• EXTRAIT:
--------------------

Certaines images nous habitent, nous hantent et nous suivent tout au long de notre vie. Il y a quelques années, je me souviens avoir trébuché sur une image de Juergen Teller dans un magazine : une femme nue et fière en pleine nature défiait l'objectif de son regard. Cette femme, c'était Saskia de Brauw. J'ai appris bien plus tard que la mannequin néerlandaise, avant d'être un corps, un certain physique déroutant de grâce, était une grande artiste : "un escargot avec des jambes de lièvre", pour reprendre ses propres mots. Car la beauté de Saskia De Brauw, 35 ans aujourd'hui, se niche ailleurs que dans sa plastique – elle s'exprime dans son désir de faire voir l'invisible et de sublimer le quotidien. L'année dernière, Saskia publiait son livre The Accidental fold aux éditions Yvon Lambert : un voyage à travers les objets de la vie de tous les jours, glanés au fil de ses rencontres, ses errances et ses promenades. Des objets simples et banals auxquels Saskia prête toute l'attention du monde. Des "choses" qu'avant elle, l'écrivain Georges Perec dont elle confie lire et relire les pages, s'était entiché pour en faire ressortir la beauté cachée. Rencontre avec une artiste qui croit au pouvoir de la contemplation et continue de faire l'éloge de la lenteur.
Bonjour Saskia, est-ce que tu te rappelles du jour où tu as décidé de devenir artiste ?
J'étais dans l'avion et je regardais par la fenêtre. J'étais fascinée par les lignes dessinées sur la piste d'atterrissage. J'ai commencé à dessiner ces lignes, à mettre quelques mots dessus – peut-être était-ce juste un travail d'écriture. J'ai toujours aimé l'univers graphique des aéroports. Je ne me considère pas comme une artiste. J'ai des idées, des projets et j'en réalise quelques-uns – bien qu'ils mettent du temps à prendre forme. J'espère continuer à travailler de cette façon et créer une oeuvre qui a du sens. Beaucoup d'années s'écouleront avant que je puisse me considérer ou non comme une artiste mais pour être tout à fait honnête, ça n'a pas beaucoup d'importance. Ce qui m'importe, c'est de vivre et d'observer le monde qui m'entoure. Et j'ai le temps pour ça, ce qui est un luxe.
L'année dernière, tu as pris part à une performance à New York et marché pendant 18 heures. Qu'as-tu ressenti, en marchant dans la ville aussi longtemps ?
Je m'étais bien préparée donc je me suis sentie sereine, apaisée de me mettre en route. Après 15 heures de marche, j'ai ressenti une symbiose très forte entre mon corps et mon esprit. Ils étaient étroitement en phase.
Tu cites fréquemment Georges Perec comme une inspiration. Quel est le livre qui t'a le plus marqué et pourquoi ?

--------------------

• DONNÉES ENREGISTRÉES:
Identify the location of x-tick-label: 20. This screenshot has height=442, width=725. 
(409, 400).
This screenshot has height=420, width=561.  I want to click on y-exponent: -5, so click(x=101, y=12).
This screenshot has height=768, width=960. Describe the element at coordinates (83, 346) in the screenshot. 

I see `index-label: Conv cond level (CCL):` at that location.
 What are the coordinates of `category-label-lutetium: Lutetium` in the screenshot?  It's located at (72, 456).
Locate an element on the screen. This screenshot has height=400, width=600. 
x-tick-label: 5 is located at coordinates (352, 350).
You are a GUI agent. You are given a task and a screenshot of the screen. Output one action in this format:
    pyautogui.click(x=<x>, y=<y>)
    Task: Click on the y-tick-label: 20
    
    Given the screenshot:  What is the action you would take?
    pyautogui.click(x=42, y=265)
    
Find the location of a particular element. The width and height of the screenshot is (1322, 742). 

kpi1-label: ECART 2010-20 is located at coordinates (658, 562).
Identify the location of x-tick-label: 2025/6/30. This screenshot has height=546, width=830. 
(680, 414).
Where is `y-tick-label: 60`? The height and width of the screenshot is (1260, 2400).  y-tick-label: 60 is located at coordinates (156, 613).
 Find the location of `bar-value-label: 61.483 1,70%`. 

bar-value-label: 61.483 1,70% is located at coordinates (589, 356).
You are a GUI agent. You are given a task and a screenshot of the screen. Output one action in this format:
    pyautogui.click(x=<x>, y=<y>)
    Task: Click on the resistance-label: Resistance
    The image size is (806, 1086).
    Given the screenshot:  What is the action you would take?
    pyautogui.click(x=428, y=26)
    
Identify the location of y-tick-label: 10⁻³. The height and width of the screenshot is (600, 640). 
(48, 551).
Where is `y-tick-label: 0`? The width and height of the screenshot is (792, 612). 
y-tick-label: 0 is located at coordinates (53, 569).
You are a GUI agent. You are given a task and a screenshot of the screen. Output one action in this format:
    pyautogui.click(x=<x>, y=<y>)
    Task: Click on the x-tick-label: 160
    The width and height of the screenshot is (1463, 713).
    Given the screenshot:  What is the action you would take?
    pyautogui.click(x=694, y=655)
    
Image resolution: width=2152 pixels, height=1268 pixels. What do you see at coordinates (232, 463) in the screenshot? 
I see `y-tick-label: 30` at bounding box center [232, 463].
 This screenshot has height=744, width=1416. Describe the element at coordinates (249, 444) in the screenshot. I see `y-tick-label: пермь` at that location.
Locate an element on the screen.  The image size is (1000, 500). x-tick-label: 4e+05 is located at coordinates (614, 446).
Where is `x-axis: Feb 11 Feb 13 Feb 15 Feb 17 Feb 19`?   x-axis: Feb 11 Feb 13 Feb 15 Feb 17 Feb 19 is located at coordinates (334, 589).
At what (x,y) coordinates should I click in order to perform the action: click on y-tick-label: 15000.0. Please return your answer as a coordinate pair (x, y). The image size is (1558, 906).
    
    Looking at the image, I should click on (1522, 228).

--------------------

• CONSIGNES:
1. Répondez à ces questions sur l'extrait :
(a) Quel âge a Saskia de Brauw aujourd'hui ?
(b) Chez quel éditeur a paru son livre The Accidental fold ?
(c) Pendant combien d'heures a-t-elle marché lors de la performance à New York ?
2. Reproduisez à l'identique, s'il vous plaît, les lignes du listing en commençant par celle qui contient "What are the" et en terminant par celle qui contient "pyautogui.click(x=428, y=26)", ces deux lignes comprises.
L'extrait et le listing sont deux documents indépendants l'un de l'autre.

• EXERCICES CORRIGÉS:
1.
(a) 35 ans.
(b) Aux éditions Yvon Lambert.
(c) Pendant 18 heures.

2.
 What are the coordinates of `category-label-lutetium: Lutetium` in the screenshot?  It's located at (72, 456).
Locate an element on the screen. This screenshot has height=400, width=600. 
x-tick-label: 5 is located at coordinates (352, 350).
You are a GUI agent. You are given a task and a screenshot of the screen. Output one action in this format:
    pyautogui.click(x=<x>, y=<y>)
    Task: Click on the y-tick-label: 20
    
    Given the screenshot:  What is the action you would take?
    pyautogui.click(x=42, y=265)
    
Find the location of a particular element. The width and height of the screenshot is (1322, 742). 

kpi1-label: ECART 2010-20 is located at coordinates (658, 562).
Identify the location of x-tick-label: 2025/6/30. This screenshot has height=546, width=830. 
(680, 414).
Where is `y-tick-label: 60`? The height and width of the screenshot is (1260, 2400).  y-tick-label: 60 is located at coordinates (156, 613).
 Find the location of `bar-value-label: 61.483 1,70%`. 

bar-value-label: 61.483 1,70% is located at coordinates (589, 356).
You are a GUI agent. You are given a task and a screenshot of the screen. Output one action in this format:
    pyautogui.click(x=<x>, y=<y>)
    Task: Click on the resistance-label: Resistance
    The image size is (806, 1086).
    Given the screenshot:  What is the action you would take?
    pyautogui.click(x=428, y=26)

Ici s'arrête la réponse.